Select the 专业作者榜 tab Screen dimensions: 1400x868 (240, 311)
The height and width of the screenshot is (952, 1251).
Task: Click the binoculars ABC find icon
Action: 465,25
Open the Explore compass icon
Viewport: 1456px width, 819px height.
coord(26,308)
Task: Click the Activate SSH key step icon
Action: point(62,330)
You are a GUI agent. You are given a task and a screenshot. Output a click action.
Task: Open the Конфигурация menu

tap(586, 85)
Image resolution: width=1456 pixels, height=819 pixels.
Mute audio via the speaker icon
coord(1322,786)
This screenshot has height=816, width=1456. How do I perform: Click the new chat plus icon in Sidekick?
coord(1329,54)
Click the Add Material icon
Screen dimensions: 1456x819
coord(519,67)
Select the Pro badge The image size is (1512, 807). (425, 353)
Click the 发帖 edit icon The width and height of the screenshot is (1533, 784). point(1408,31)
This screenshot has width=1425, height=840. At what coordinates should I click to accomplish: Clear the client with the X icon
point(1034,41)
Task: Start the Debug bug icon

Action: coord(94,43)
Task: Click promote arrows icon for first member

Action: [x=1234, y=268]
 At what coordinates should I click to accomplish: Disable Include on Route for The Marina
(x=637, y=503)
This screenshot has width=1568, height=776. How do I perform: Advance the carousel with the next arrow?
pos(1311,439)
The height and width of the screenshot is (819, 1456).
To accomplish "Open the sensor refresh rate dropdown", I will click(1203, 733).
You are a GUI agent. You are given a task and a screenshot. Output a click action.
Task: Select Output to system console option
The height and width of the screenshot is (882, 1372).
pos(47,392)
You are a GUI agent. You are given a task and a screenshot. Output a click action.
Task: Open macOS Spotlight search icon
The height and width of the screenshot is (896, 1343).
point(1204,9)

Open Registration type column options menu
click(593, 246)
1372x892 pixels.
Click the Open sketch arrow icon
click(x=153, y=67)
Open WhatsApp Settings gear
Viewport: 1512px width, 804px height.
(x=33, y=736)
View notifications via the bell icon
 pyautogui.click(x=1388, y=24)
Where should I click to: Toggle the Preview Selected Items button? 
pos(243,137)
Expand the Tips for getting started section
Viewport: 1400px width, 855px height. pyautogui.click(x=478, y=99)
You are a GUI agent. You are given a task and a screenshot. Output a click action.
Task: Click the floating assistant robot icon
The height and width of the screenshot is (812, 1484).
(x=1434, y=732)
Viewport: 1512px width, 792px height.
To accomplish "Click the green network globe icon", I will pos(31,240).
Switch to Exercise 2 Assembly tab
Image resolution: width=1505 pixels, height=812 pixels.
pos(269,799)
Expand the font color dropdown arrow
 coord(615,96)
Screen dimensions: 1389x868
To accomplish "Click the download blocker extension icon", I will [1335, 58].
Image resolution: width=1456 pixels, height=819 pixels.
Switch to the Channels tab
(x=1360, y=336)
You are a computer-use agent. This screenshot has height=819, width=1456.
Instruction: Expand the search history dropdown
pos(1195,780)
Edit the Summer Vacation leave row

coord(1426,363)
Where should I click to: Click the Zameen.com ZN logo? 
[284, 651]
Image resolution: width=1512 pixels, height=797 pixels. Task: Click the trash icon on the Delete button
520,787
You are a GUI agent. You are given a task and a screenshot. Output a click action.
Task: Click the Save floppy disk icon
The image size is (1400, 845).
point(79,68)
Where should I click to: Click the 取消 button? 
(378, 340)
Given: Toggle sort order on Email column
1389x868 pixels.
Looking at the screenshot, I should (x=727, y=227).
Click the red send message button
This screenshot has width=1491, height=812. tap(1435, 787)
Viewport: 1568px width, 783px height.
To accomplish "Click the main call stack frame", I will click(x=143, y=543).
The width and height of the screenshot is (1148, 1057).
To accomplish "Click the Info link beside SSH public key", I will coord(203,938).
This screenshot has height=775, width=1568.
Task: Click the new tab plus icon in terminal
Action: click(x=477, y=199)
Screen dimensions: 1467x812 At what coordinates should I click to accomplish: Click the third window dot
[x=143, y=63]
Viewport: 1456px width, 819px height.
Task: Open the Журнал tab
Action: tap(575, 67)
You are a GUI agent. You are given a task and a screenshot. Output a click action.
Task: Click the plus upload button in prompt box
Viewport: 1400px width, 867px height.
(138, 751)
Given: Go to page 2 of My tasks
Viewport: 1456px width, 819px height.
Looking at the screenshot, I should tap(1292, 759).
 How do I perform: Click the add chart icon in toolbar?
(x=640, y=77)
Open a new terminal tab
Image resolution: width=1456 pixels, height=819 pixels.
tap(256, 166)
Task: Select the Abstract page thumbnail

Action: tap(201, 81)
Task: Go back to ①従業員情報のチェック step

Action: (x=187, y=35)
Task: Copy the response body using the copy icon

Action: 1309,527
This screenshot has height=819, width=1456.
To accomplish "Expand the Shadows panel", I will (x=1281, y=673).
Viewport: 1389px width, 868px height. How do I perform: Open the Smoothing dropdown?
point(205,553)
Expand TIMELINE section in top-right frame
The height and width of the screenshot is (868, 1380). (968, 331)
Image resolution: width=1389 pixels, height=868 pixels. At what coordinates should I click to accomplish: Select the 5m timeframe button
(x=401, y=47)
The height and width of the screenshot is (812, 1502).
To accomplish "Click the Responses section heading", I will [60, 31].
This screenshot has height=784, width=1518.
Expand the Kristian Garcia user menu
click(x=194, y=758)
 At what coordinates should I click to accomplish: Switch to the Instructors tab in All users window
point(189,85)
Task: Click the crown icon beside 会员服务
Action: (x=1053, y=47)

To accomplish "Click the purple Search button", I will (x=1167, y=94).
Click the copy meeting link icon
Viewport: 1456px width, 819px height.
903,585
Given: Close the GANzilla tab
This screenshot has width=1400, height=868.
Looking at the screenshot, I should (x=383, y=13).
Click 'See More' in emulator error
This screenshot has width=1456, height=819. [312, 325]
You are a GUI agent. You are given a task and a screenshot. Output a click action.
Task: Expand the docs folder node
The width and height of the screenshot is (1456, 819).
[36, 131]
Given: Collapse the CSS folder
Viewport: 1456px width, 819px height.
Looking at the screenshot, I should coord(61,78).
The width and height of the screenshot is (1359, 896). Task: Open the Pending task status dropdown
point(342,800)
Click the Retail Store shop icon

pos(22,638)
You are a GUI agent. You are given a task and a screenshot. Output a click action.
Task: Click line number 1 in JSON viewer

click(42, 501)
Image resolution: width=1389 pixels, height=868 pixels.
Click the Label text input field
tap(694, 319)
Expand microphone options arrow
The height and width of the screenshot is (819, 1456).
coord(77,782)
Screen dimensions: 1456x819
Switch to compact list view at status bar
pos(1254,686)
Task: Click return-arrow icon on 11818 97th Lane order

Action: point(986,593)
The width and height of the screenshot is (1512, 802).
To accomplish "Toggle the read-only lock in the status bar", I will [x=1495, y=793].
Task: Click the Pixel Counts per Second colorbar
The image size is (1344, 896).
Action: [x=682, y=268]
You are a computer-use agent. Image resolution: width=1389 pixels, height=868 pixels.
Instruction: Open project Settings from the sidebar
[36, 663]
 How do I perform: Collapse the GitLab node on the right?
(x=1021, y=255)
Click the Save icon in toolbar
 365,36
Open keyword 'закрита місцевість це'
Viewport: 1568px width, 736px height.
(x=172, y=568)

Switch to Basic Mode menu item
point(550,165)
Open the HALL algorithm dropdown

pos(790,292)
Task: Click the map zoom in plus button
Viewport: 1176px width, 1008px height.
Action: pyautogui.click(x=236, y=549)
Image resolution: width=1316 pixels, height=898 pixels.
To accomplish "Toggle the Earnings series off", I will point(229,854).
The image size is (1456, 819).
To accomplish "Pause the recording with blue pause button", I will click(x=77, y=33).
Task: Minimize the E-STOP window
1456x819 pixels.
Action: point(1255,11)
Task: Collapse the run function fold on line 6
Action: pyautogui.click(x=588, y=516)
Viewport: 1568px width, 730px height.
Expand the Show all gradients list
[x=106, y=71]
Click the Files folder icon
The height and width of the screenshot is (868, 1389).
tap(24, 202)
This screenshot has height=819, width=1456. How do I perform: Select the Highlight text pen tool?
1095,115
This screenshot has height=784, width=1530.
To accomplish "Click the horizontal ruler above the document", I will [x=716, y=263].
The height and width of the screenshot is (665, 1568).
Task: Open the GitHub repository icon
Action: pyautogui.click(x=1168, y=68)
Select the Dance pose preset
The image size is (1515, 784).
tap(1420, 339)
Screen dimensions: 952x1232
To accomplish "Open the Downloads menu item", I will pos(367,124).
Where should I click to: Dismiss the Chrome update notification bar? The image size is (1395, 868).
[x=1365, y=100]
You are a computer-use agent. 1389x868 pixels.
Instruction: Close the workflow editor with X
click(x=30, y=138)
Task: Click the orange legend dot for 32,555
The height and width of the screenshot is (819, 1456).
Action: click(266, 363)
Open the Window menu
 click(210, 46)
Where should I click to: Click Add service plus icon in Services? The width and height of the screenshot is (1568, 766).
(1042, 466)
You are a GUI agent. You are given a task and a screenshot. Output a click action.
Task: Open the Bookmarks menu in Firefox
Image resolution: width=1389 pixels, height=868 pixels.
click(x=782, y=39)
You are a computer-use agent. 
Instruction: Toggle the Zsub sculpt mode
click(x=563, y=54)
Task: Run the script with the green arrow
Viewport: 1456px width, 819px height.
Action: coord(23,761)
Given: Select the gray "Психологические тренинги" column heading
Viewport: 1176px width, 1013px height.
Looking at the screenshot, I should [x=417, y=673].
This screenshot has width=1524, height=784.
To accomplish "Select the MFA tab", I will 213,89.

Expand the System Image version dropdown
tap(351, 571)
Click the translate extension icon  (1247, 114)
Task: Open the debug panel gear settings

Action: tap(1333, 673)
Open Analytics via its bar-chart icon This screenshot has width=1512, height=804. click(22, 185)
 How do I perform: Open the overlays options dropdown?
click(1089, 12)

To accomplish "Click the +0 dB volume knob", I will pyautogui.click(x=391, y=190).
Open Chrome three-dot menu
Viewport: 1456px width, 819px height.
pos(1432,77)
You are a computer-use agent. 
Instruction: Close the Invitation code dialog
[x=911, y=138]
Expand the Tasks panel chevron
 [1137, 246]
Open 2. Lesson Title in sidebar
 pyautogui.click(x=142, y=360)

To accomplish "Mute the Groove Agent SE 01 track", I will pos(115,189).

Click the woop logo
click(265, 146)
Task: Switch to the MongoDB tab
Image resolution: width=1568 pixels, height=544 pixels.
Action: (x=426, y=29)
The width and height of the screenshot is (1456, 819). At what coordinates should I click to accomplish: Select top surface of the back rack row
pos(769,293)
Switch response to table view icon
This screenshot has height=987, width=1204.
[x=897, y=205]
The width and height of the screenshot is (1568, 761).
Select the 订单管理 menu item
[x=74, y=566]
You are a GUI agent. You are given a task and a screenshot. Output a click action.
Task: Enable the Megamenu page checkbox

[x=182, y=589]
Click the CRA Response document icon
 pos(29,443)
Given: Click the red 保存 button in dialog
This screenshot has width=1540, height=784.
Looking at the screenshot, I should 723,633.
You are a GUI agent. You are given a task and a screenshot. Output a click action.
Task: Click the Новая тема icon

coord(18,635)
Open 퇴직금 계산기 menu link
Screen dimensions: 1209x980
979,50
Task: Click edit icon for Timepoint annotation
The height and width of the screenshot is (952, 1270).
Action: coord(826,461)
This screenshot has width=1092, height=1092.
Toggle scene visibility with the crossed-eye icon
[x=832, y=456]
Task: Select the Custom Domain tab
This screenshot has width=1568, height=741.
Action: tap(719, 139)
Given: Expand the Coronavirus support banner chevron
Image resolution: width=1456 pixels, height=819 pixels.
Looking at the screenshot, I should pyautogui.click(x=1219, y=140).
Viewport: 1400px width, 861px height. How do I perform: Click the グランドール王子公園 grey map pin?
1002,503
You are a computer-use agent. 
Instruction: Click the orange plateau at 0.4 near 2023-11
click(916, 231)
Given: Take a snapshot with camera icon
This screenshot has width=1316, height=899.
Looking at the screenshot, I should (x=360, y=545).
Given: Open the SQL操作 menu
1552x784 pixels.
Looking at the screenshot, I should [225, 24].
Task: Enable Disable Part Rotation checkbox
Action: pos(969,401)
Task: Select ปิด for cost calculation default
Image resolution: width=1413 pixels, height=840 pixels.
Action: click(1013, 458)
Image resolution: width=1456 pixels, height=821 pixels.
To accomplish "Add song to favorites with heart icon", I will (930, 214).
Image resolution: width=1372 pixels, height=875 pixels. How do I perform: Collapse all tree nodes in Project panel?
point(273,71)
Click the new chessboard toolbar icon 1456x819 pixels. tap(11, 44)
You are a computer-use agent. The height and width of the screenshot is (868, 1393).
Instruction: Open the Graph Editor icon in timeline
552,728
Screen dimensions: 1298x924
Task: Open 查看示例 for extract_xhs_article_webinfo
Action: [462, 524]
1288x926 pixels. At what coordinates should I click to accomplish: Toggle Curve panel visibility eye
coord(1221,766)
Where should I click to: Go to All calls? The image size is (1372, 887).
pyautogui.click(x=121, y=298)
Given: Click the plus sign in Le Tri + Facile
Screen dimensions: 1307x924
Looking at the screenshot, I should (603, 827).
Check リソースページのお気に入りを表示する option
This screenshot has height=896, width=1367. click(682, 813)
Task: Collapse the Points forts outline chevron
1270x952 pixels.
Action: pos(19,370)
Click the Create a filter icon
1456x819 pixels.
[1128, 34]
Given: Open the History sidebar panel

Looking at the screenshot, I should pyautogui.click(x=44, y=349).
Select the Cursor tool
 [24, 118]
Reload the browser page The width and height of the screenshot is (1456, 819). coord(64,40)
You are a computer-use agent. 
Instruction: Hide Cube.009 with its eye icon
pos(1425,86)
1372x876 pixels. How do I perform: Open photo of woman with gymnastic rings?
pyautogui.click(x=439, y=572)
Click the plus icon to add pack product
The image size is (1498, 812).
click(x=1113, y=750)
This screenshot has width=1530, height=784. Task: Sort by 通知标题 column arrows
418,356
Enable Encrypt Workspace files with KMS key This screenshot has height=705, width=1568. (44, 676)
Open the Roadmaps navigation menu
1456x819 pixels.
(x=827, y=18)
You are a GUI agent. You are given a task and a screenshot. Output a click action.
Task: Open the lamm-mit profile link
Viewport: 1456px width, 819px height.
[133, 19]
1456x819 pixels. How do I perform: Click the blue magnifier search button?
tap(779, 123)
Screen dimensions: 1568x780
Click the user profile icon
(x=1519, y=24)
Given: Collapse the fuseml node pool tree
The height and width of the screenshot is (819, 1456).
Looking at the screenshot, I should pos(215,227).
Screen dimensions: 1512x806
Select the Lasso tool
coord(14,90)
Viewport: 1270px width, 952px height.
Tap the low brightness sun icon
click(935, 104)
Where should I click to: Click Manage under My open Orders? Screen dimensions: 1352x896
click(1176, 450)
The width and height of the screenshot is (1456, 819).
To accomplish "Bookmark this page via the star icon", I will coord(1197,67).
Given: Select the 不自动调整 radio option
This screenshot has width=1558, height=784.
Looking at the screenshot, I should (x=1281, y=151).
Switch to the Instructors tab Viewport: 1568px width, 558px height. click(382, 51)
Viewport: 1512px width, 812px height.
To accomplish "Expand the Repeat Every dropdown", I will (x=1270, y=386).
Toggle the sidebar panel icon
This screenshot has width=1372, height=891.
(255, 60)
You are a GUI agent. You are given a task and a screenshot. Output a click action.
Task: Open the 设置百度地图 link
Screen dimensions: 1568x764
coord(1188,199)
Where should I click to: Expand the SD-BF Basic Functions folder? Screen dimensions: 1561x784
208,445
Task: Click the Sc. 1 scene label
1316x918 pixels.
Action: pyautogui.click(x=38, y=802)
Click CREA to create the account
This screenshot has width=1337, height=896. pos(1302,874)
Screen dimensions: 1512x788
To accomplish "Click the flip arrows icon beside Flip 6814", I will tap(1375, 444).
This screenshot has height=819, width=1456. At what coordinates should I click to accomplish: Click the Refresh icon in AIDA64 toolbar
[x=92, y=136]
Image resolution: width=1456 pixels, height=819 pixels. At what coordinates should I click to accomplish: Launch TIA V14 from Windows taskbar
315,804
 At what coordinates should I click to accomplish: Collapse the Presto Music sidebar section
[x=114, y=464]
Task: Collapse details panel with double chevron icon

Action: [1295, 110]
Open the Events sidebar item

### WORK INSTRUCTION
Scan the material above for the string "extension". Return each line where it occurs.

### FINAL ANSWER
To accomplish "Click the download blocker extension icon", I will [1335, 58].
Click the translate extension icon  (1247, 114)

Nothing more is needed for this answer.